TREASURIES-Budget standoff lifts U.S. bond prices
LONDON Nov 28 (Reuters) - U.S. Treasury debt prices pushed higher on Wednesday, supported by concern over a lack of progress in talks to avert a massive fiscal tightening that could damage the fragile economic recovery.
* Treasuries extended the previous day's late rally triggered by Senate Majority Leader Harry Reid, who said he was disappointed there had been "little progress" among Democratic and Republican lawmakers as they try to reach a deal to avoid the year-end "fiscal cliff".
* The fiscal cliff is a series of automatic tax hikes and spending cuts that will begin in early 2013 unless Congress and the White House agree on measures to avoid them.
* "Reid implied that progress was not forthcoming at the moment so ... the market squeeezed higher and we also had a good two-year (bond) auction on worries about the fiscal cliff. We've kept the bid going," a trader said.
* The 10-year T-note price rose 4/32 to yield 1.62 percent , down 2 basis points from late U.S. trade on Tuesday while the T-note future was last up 7/32 at 133-30/32.
* While bond yields are likely to climb if a deal is reached to avoid the fiscal cliff, the potential a sustained rise will hinge on the contents of the deal, a portfolio manager for a major Japanese bank in Tokyo said.

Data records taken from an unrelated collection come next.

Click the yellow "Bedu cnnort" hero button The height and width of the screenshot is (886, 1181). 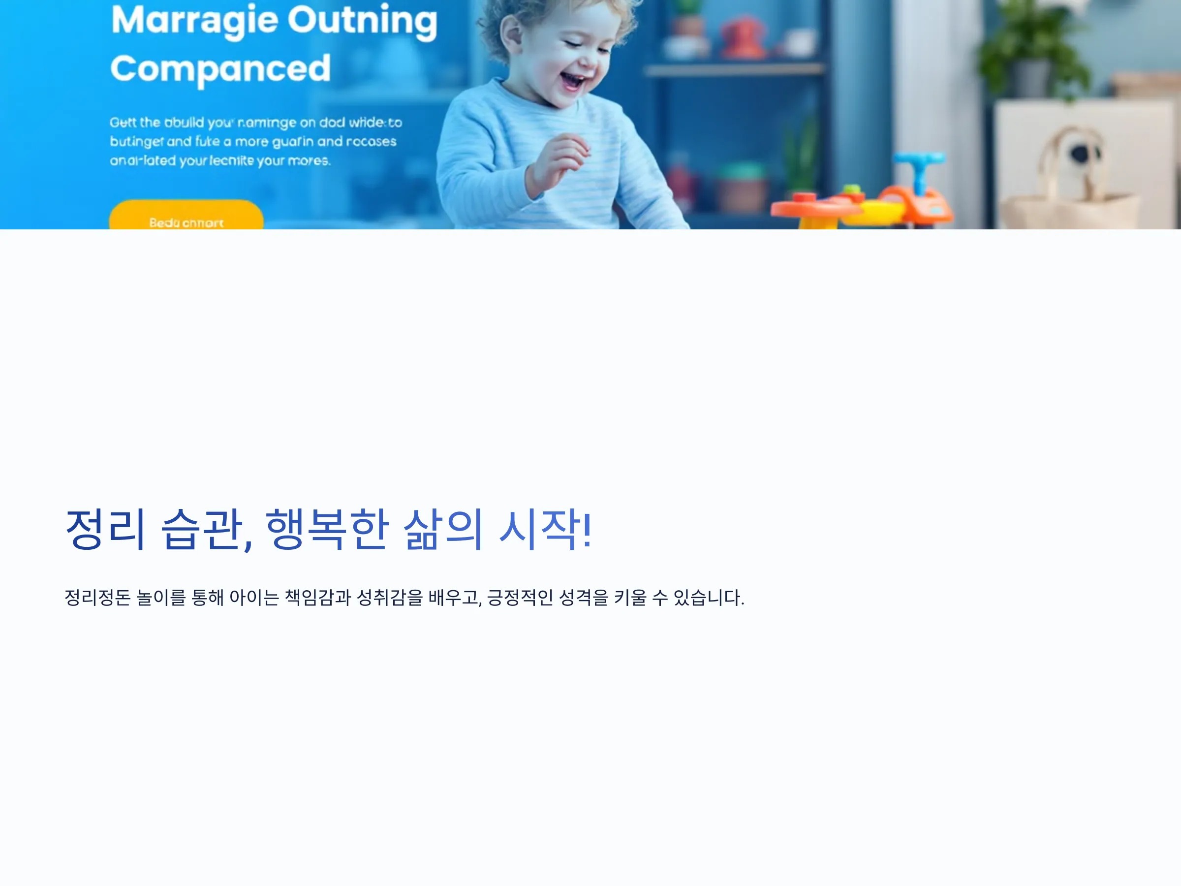(x=186, y=215)
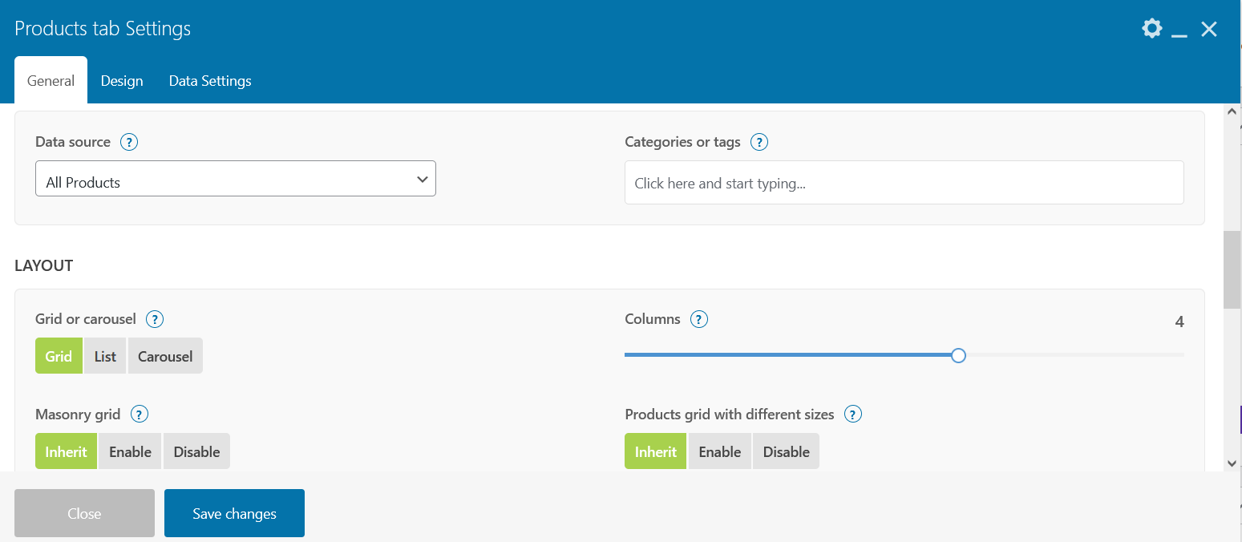
Task: Click help icon for Products grid with different sizes
Action: (853, 415)
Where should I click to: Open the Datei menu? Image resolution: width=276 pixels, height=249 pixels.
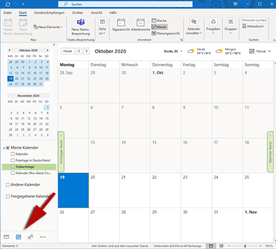(x=8, y=13)
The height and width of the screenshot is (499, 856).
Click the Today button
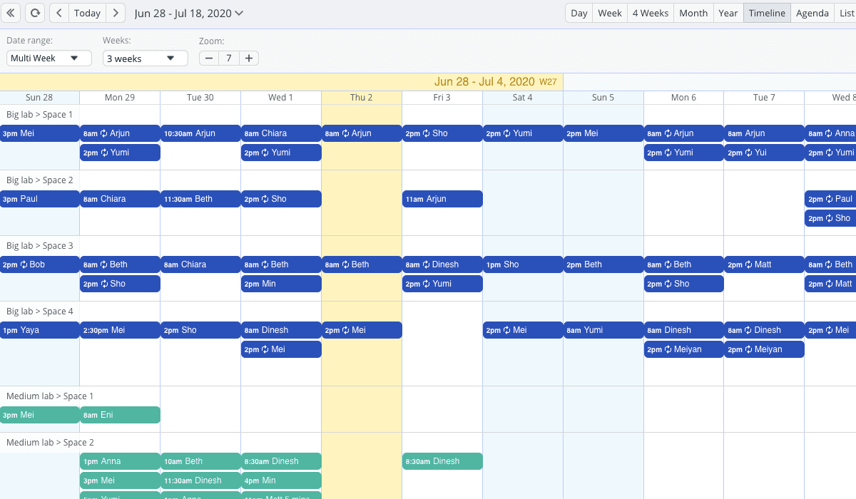(x=87, y=13)
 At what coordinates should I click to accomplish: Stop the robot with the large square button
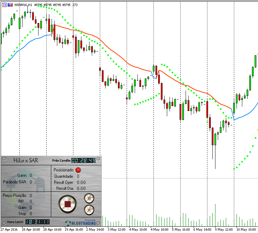click(x=67, y=204)
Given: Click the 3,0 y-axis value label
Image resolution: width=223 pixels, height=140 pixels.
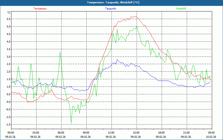Looking at the screenshot, I should (8, 57).
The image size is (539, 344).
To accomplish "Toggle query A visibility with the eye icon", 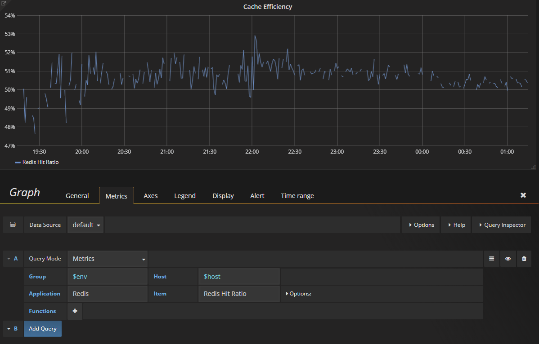I will coord(508,258).
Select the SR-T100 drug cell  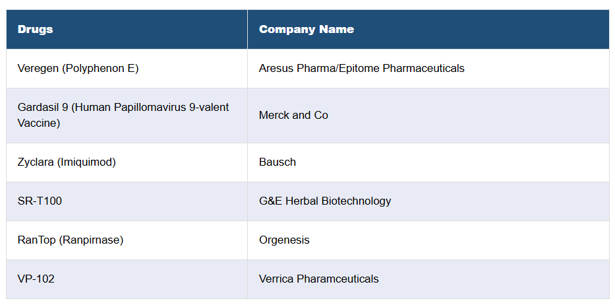(40, 201)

* If there is only an agreement to buy time, putting off the fiscal cliff for three to six months or a year, concerns over political deadlock are likely to persist, he said. In that case, a rise in the 10-year yield may prove short-lived, with buyers likely to step in at levels near 1.9 percent.
* Treasury yields, however, could see a more enduring rise if a "grand bargain" is struck over long-term deficit reductions, the portfolio manager said.

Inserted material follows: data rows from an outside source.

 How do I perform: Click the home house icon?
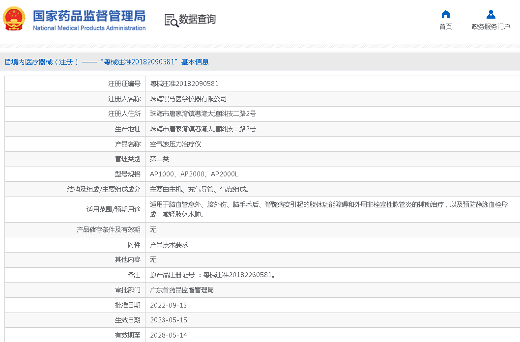[445, 14]
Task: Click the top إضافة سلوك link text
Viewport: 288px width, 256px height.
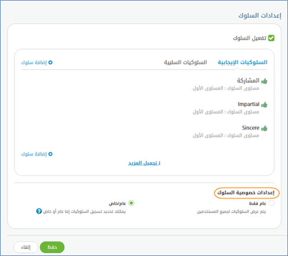Action: [x=34, y=62]
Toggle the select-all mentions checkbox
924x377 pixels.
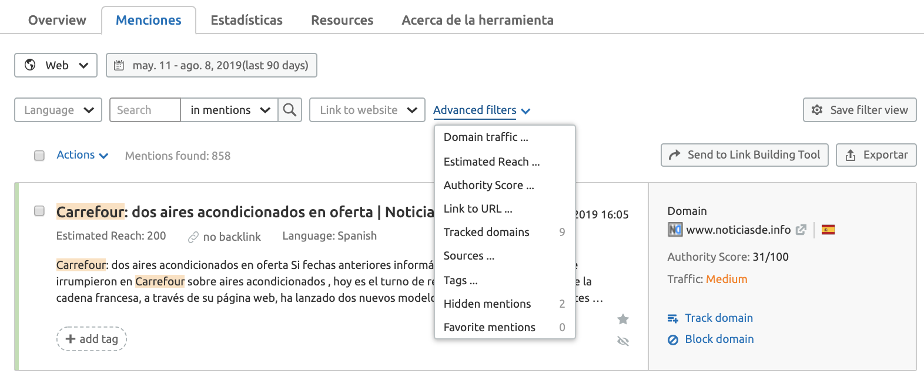39,156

* "That would dispel worries about politics and Congress, and could make it easier for risky assets to head higher over the medium to longer term. Bonds are likely to be sold initially and bond yields might keep heading higher from there," he said.
* Traders' attention on Wednesday will also be on a $35 billion sale of five-year notes later in the day, which most expected to meet strong demand following solid bidding at a two-year note auction on Tuesday.
* The five-year T-note yield was quoted at 0.65 percent in the when-issued market, compared with 0.64 percent yielded in the secondary market by the current five-year note.
* "We may cheapen up going into the auction but you're going to see reasonable demand," another trader said.